Beginning with the line that has "1106x672 pixels.", write out each line down to the end of the records below exactly, and include no pictures.
Data for analysis START
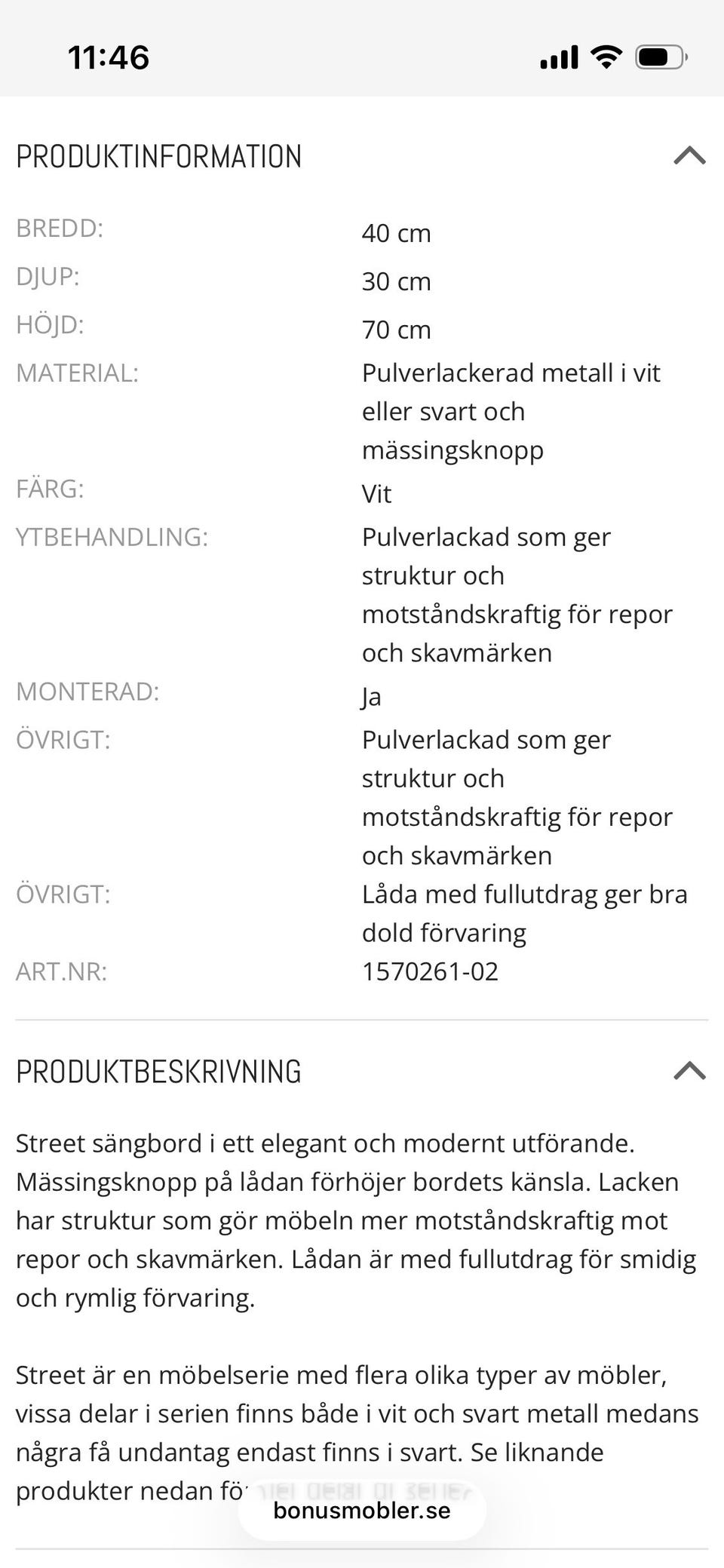Select the article number 1570261-02
Image resolution: width=724 pixels, height=1568 pixels.
(430, 972)
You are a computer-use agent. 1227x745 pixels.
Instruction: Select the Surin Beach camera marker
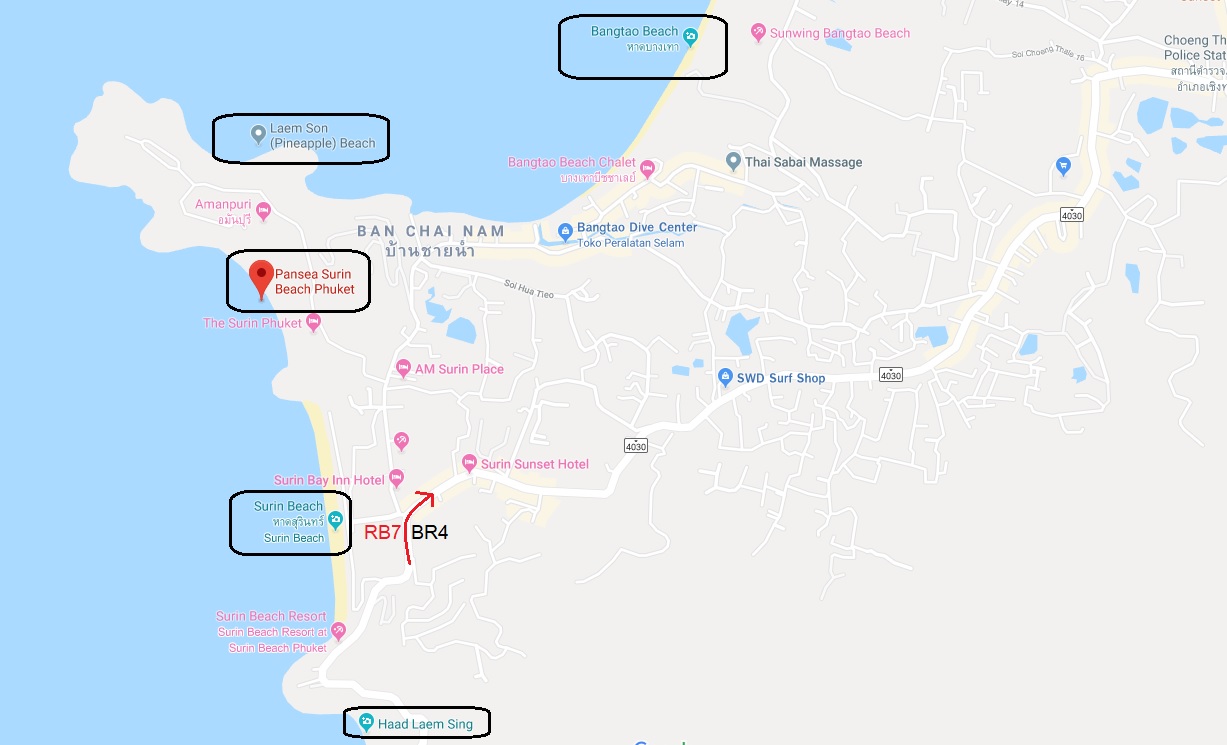[336, 518]
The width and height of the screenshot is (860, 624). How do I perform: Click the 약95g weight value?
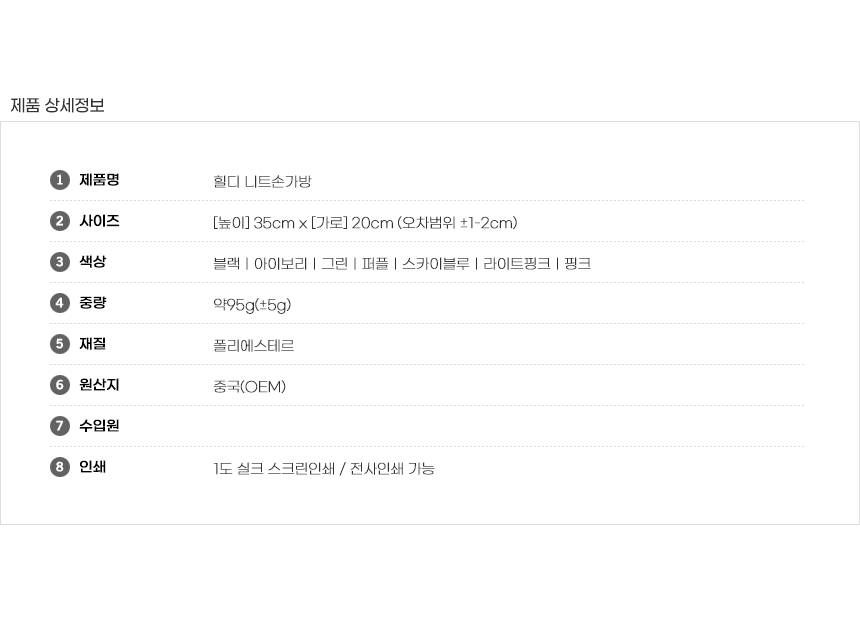click(x=252, y=305)
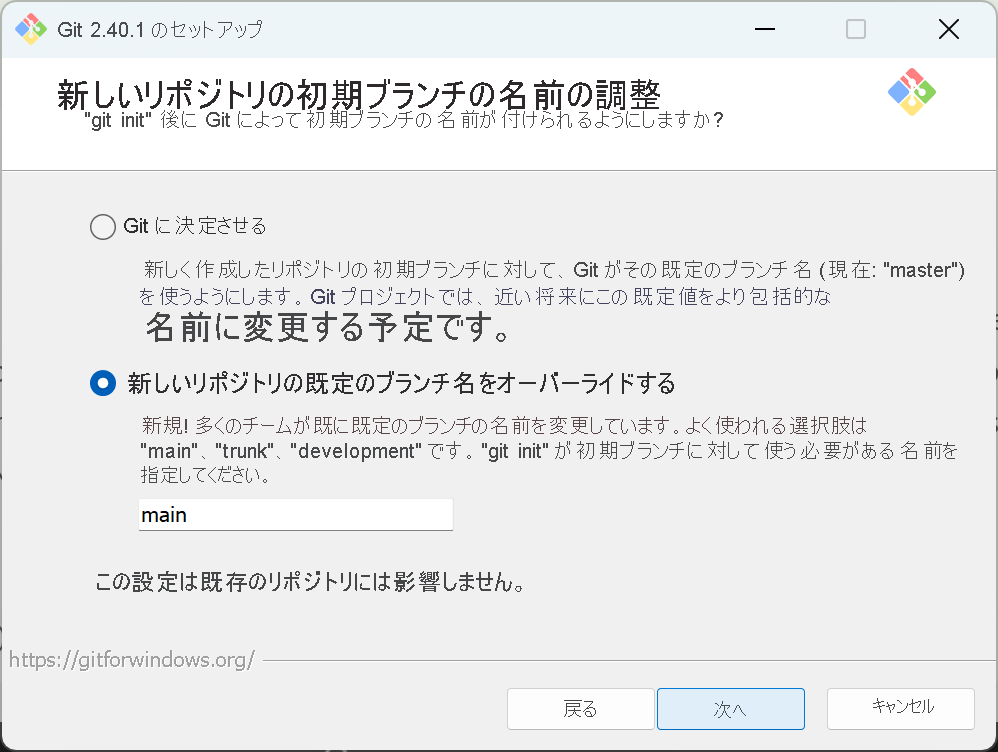The image size is (998, 752).
Task: Click the highlighted 次へ default action
Action: pyautogui.click(x=730, y=708)
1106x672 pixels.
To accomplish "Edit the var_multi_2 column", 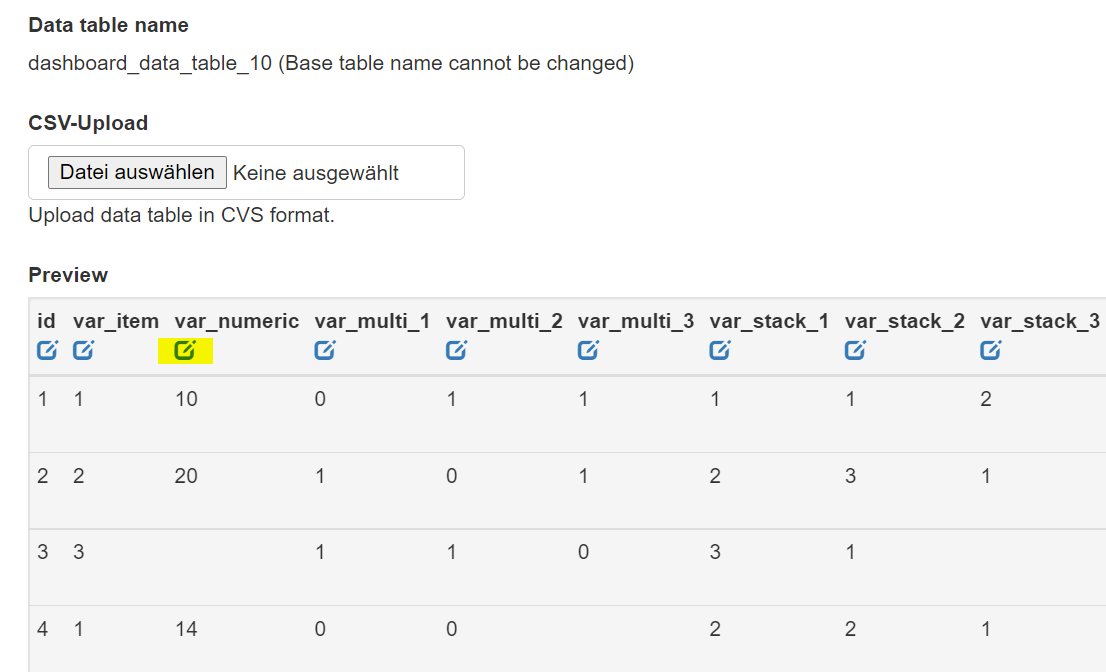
Data for analysis END
> **Reply to the exercise**
1106x672 pixels.
To accomplish "Edit the var_multi_2 column", 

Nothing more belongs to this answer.